As a ToF patient in need of a new heart valve, she was devastated.
“I was exhausted all the time.” she recalls. “No matter how much I slept I woke up tired. I had chest pains and palpitations – symptoms I hadn’t experienced since I was a kid.
“I just kept wondering: when am I going to get this surgery?”
As the world breathed a sigh of relief with the vaccine rollout, Alex’s health anxiety was at a breaking point.
“My doctors had told me if the procedure was put off for too long, they wouldn’t be able to repair my heart. The damage would be irreversible.”
No other options but technology not approved by Health Canada
In March 2021, Alex met with Dr. Eric Horlick, Director of the Structural Heart Disease Intervention Program at University Health Network’s Peter Munk Cardiac Centre. Dr. Horlick and his team, including Dr. Mark Osten, Associate Director, Structural Heart Disease Intervention Program, determined that the readily available valves were too small for Alex.
“Without a larger valve, we couldn’t replace Alex’s pulmonary valve percutaneously,” explains Dr. Osten. “She would have to undergo open heart surgery for a second time in her life to get the replacement.”
The valve Alex needed was under Health Canada special access, a process that requires doctors to make an argument that their patient has no other options except a technology that has yet to be approved by the federal government department responsible for national health policy.
As her care team set to work on procuring her valve, Alex persevered at the retirement home, despite her declining health.
“I double-masked, I sanitized my hands. I tried to keep myself as safe as possible,” she says. “The place I worked at did a great job. There were no outbreaks, and I still haven’t had COVID. I feel very lucky in that respect.”
Procedure a success, positive change almost immediate
Finally, Alex received the good news: the valve had arrived.
Her procedure was scheduled for early September and, with her permission, would be live broadcast to the PICS-AICS (Pediatric and Adult Congenital Interventional Society) Conference in Chicago.
“PICS is the largest symposium specifically dedicated to congenital interventional procedures worldwide,” says Dr. Osten. “The symposium asks a few select hospitals worldwide with expertise in congenital heart disease to perform two live cases, and we chose this intervention specifically to highlight the technical challenge with this specific implant.
“It’s an opportunity to highlight what we do at UHN, and it’s a privilege that they choose us to perform the live cases. They have to have a lot of trust in our expertise. It’s live to an audience of over 2,000.”
The procedure was a success, and the change in Alex’s health was almost immediate.

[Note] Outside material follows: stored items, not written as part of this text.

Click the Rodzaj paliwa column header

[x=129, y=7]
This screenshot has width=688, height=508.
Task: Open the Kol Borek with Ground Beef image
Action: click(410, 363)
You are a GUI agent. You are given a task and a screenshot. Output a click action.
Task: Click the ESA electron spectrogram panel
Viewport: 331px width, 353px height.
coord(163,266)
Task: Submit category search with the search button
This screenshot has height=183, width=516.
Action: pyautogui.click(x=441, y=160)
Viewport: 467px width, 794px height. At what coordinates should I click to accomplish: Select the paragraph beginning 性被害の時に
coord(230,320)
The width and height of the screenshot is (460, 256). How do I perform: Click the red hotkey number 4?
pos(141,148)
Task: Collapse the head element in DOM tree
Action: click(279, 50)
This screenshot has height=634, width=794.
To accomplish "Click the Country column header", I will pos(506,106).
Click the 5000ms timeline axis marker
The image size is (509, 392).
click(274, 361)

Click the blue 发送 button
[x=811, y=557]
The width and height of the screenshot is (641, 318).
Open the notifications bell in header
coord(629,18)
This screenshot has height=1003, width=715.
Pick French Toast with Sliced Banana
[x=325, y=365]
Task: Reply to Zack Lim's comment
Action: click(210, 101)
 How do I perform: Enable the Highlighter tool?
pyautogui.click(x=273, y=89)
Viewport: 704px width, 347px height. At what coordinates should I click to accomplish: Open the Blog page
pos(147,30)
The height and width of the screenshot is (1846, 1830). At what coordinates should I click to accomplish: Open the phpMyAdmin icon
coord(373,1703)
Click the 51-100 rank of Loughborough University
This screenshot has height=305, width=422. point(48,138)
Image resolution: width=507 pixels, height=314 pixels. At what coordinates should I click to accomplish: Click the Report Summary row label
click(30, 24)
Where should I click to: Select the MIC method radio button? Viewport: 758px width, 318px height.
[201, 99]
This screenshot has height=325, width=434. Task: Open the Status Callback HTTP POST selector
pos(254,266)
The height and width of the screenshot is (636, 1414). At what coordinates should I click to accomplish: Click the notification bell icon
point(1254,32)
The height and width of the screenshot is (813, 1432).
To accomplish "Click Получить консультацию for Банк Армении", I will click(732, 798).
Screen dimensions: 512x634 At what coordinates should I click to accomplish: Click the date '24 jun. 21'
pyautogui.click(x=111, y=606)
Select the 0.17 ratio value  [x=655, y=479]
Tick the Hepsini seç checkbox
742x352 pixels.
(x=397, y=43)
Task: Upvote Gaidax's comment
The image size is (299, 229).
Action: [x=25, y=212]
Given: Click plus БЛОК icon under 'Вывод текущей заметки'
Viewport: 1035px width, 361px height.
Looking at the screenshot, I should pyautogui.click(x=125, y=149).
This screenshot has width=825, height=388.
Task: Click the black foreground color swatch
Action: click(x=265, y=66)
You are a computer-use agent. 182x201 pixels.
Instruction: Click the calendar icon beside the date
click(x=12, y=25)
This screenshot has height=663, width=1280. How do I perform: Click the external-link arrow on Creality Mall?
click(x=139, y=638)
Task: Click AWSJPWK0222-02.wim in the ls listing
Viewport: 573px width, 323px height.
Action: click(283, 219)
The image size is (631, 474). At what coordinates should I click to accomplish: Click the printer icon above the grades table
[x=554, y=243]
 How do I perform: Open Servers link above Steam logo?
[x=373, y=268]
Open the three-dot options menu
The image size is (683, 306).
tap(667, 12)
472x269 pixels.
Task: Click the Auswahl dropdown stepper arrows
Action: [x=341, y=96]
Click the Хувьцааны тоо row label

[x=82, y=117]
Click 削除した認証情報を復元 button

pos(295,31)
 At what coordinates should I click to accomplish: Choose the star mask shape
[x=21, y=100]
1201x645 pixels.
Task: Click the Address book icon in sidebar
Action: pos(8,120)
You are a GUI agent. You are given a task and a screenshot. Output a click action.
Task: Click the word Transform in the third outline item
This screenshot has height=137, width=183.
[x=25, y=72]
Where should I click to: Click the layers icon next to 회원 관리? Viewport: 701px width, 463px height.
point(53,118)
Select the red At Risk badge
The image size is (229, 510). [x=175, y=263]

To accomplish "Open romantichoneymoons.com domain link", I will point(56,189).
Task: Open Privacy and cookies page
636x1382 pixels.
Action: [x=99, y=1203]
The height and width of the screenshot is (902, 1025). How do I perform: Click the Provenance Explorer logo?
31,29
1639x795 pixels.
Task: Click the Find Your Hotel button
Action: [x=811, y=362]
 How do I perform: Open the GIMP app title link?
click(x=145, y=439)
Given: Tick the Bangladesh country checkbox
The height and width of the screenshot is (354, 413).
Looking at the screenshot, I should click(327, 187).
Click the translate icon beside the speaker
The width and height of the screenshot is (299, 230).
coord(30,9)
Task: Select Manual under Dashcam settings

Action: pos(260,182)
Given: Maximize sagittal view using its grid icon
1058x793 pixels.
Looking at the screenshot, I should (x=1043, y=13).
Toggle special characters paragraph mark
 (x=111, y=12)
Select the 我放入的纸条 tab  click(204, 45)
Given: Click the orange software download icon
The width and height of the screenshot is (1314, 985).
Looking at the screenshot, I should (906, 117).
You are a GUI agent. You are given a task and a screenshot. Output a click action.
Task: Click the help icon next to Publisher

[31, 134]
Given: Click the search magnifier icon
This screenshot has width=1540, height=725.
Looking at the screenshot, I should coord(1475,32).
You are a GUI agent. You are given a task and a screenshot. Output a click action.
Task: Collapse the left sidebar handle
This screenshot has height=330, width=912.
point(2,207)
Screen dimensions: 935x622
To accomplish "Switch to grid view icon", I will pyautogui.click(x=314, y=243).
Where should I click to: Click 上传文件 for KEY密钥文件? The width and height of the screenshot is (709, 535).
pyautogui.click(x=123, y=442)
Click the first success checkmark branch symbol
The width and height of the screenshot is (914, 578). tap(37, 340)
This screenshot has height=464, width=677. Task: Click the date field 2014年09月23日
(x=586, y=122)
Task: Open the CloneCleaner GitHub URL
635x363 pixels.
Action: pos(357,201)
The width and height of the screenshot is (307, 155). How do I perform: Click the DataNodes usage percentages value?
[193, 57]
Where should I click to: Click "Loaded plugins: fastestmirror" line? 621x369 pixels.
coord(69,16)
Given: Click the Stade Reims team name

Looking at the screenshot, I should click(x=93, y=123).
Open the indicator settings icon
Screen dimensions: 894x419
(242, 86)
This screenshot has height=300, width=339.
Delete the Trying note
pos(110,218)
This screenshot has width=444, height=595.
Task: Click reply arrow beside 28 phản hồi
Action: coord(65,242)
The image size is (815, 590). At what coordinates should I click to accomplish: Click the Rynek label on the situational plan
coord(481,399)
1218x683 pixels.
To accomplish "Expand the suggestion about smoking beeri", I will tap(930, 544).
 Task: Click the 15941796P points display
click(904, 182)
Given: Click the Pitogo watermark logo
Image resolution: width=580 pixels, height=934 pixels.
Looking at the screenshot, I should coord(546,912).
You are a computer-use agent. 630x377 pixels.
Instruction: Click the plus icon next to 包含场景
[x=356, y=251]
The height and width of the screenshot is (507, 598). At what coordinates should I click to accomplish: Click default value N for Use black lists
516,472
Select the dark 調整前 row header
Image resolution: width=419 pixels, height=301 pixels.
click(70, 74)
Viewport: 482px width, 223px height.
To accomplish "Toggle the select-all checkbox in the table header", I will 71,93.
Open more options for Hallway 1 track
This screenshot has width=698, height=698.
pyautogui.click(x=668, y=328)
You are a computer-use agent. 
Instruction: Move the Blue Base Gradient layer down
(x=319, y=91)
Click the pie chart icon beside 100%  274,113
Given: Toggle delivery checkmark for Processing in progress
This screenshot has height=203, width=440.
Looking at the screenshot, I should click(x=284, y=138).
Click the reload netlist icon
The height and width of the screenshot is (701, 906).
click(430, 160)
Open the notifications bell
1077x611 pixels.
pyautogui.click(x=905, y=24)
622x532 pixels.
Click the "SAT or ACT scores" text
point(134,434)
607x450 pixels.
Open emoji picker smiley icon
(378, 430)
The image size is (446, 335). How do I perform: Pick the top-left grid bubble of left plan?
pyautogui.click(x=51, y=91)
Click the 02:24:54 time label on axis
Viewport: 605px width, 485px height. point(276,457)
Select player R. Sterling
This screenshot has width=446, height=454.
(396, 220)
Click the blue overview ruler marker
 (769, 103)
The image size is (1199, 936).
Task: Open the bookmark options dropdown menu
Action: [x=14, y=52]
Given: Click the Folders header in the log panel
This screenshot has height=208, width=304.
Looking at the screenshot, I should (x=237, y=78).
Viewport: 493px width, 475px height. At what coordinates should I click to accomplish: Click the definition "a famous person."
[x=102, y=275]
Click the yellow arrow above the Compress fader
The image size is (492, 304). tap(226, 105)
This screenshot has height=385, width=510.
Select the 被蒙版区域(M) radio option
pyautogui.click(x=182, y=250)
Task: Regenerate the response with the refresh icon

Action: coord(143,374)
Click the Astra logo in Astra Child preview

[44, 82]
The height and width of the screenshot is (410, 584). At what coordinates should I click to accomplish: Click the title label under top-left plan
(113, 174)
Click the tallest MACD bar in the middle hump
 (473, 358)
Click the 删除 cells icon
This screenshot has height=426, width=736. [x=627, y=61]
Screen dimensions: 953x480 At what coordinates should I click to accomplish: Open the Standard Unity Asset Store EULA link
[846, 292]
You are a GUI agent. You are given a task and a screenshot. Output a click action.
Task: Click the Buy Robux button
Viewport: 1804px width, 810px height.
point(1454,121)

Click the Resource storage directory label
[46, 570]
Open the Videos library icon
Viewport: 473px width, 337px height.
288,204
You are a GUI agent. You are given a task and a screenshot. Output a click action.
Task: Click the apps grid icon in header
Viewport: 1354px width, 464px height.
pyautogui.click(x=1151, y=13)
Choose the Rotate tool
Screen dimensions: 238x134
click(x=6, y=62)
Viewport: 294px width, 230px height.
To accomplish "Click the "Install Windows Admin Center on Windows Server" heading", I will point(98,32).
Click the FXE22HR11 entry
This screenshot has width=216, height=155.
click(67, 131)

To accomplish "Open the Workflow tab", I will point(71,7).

“Three days after she returned home, I started noticing a nice colour in her face,” says Rose, Alex’s mom. “She has energy now, and each day she’s getting better and better.”
Just weeks after the replacement, Alex and Rose found themselves enjoying activities they hadn’t done together in years.
“We’re doing all kinds of things around Alex’s apartment,” Rose says. “We’re going out to dinner, to the movies. I’m getting to know this side of her that got lost when she was really sick.
“She’s positive, she’s happy.”
Just under a month post procedure, Alex is well on her way to physical and emotional recovery from the last three years.
“It’s been a long road, but I’m so incredibly grateful,” she says. “I’m grateful to all the nurses and staff who took care of me during my hospital stay.
“I’m grateful to Dr. Horlick and his team for this new lease on life.”